= Bergelmir =

Norse mythical character

Bergelmir (/bɛərˈɡɛlmɪər/ bair-GEL-meer; Old Norse: /non/) is a jötunn in Norse mythology.

== Name ==
The Old Norse name Bergelmir has been variously translated as 'bear-yeller', 'mountain-yeller', or 'bare-yeller'. According to linguist Jan de Vries, the name should be read as ber-gelmir ('who roars like a bear') rather than berg-gelmir ('who roars in the mountains').

== Attestations ==
In Vafþrúðnismál (The Lay of Vafþrúðnir), Bergelmir is portrayed as the son of Þrúðgelmir and the grandson of the first jötunn Aurgelmir (Ymir). When Odin asks Vafthrúdnir who is the oldest among the æsir and the jötnar, the wise jötunn responds that:

A great many years before the earth was formed,
Bergelmir was born;
Thrúdgelmir was the father of this one,
And Aurgelmir the grandfather.
— 29, trans. J. Lindow, 2002.

In the same poem, Odin then asks Vafthrúdnir about the monstrous birth of the offspring of Aurgelmir, and Vafthrúdnir responds:

A great many years before the earth was formed,
Bergelmir was born;
What I first remember is when the wise giant
Was placed on a lúðr.
— 35, trans. J. Lindow, 2002.

In Gylfaginning (The Beguiling of Gylfi), while the blood of Ymir (Aurgelmir) is flooding the earth after the sons of Borr (Odin, Vili, and Vé) have killed him, Bergelmir is likewise pictured as escaping on a lúðr with his wife to re-found the frost-jötunn race.

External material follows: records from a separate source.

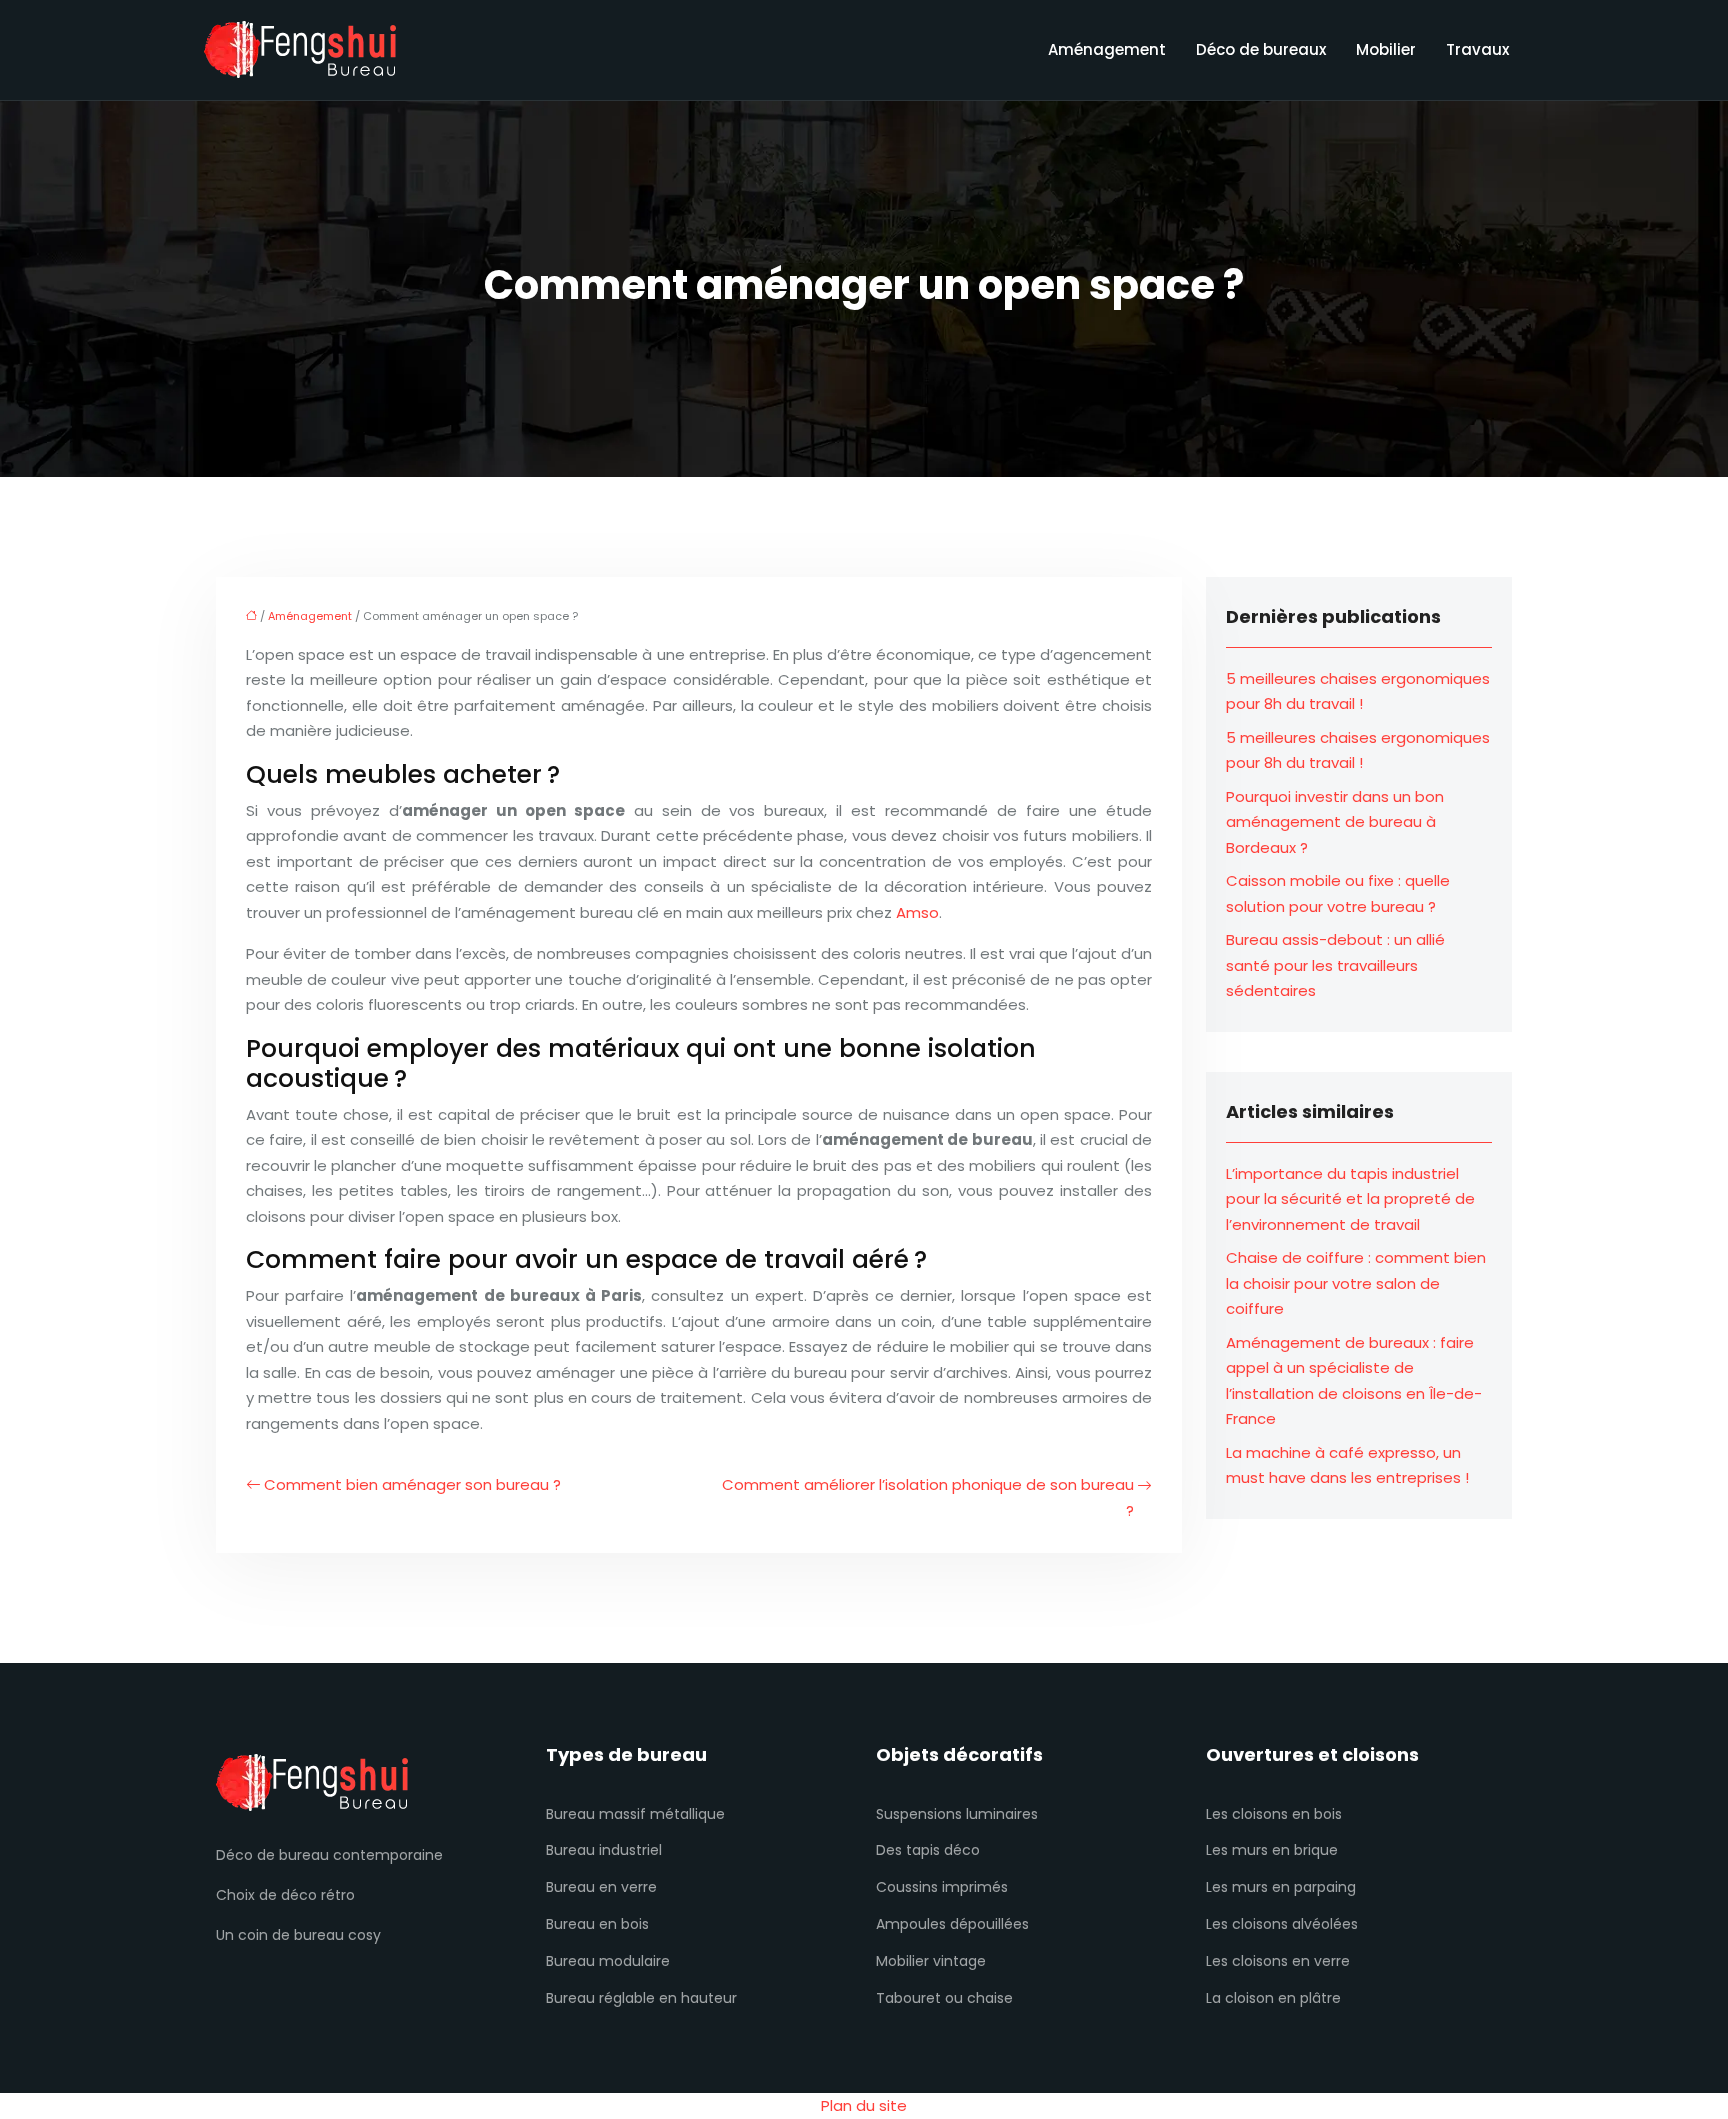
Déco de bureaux (1261, 49)
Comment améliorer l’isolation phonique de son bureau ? (928, 1497)
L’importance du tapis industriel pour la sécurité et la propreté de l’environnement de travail (1350, 1199)
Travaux (1477, 49)
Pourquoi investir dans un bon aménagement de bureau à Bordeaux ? (1335, 822)
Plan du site (864, 2105)
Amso (917, 912)
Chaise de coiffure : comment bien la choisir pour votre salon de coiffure (1356, 1283)
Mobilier (1386, 49)
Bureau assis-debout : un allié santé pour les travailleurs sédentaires (1335, 965)
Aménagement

The sons of Bor killed Ymir the giant. And when he fell, so much blood gushed from his wounds, that with it all of the frost giants were killed, except one who got away with his family. The giants called that one Bergelmir. He got up on his lúðr along with his wife and saved himself there, and from them come the families of the frost giants.
— trans. J. Lindow, 2002.

Based upon Snorri's account, the Old Norse word lúðr might have referred to a 'coffin', a 'cradle', a 'chest', or some wooden part of a mill.

==Theories==
Robert D. Fulk notes that Snorri's Prose Edda account "conflicts with the poetic version, as the [Prose Edda] presents a Noah-like figure, while the latter has Bergelmir laid (lagiðr) in the lúðr, implying he is an infant, as in the Scyld story. But Snorri does add the crucial element not made in the explicit verses, that the lúðr is to serve as a floating vessel."

Fulk continues that "the key word here is lúðr, which ought to refer to a flour-bin. To be precise, the object is a box or wooden trough, perhaps on legs, in which the stones of a hand-mill sit [...]. It is true that most glossators assume some meaning other than 'flour-bin' in Vafþrúðnismál and Snorra edda [an alternate name for the Prose Edda], suggesting instead something in the range of 'coffin (or cradle), chest, ark (i.e. boat)'." Fulk details that "the interpretation of 'ark' derives solely from the passage in Snorra Edda, because of Bergelmir's resemblance to Noah, and the fact that [Old Icelandic] ǫrk [...] can refer to both Noah's ark and a chest or a sarcophagus."